Karine Deshayes et Laurence Equilbey, la parfaite complémentarité

14 Juin 2015 , Rédigé par François Vicaire

Karine Deshayes et Laurence Equilbey, la parfaite complémentarité

De Régine Crespin qui avait tout compris à Jessye Norman qui passa à côté, toutes les cantatrices – qu'elles soient mezzo-colorature ou soprano dramatique – ont abordé « Les nuits d'été » de Berlioz tant cette œuvre met parfaitement en valeur la beauté d'un timbre et la musicalité de ses interprètes. Les unes en ont donné des versions qui restent fidèles à la lumière épurée d'une œuvre pétrie d'émotion alors que d'autres se sont lancées dans des versions lyrico-déclamatoires confondant le style et l'intention.

Karine Deshayes, quant à elle, se situe très parfaitement dans la première catégorie.

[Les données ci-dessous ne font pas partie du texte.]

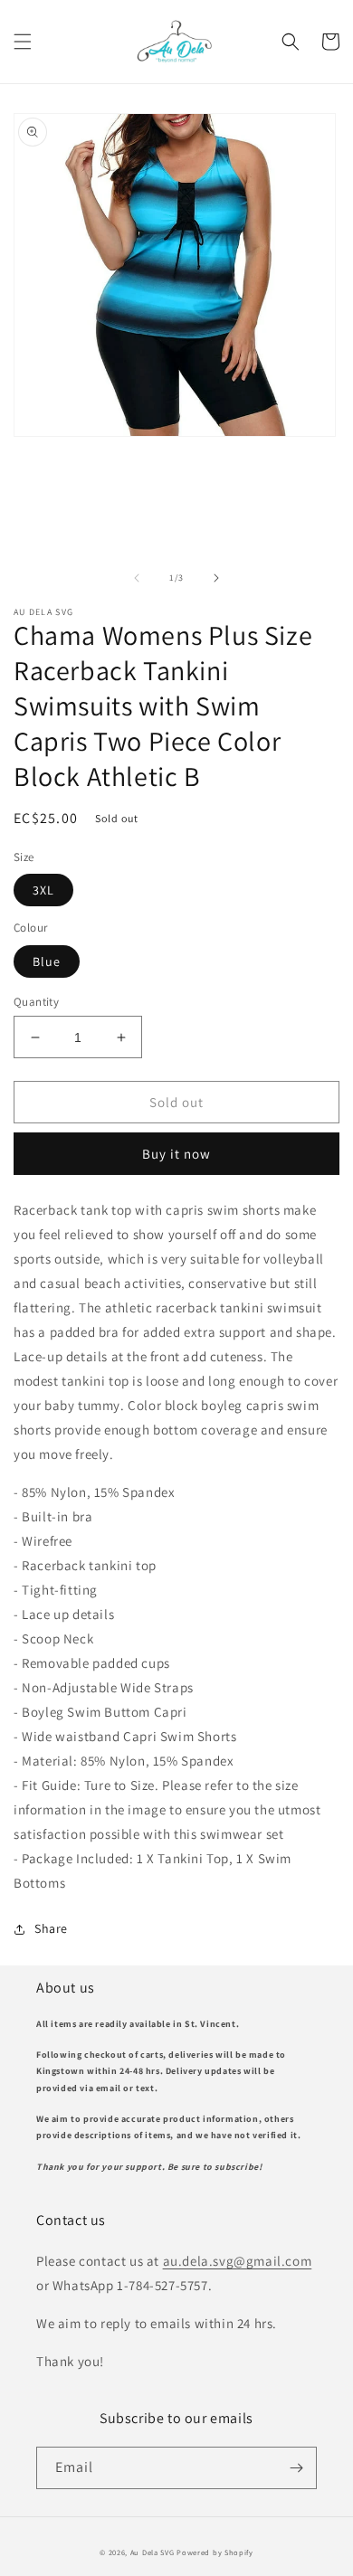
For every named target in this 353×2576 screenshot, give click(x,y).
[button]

L'interprétation qu'elle a donnée à l'Opéra de Rouen de ces six pièces autour des poèmes de Théophile Gautier constitue un petit bijou d'élégance, de sobriété et d'émotion contenue qui résume véritablement cet « art français » de la mélodie. Berlioz, ce grand déchiré, joue avec les transparences et les fluidités, la pudeur et la tendresse, des notions qui s'inscrivent dans la droite ligne de sa Marguerite de la « Damnation ». Karine Deshayes y est parfaite d'élégance, d'intériorité, voire de fragilité. Avec un phrasé dont on ne perd rien et dans les éclats mordorés d'une timbre qui a tendance à s'éclaircir, elle pare son chant d'admirables demi-teintes (« son spectre à la rose » est sublime). Son interprétation se situe à la juste place d'un style fait d'une grande sobriété sans pour autant négliger les frémissements du romantisme.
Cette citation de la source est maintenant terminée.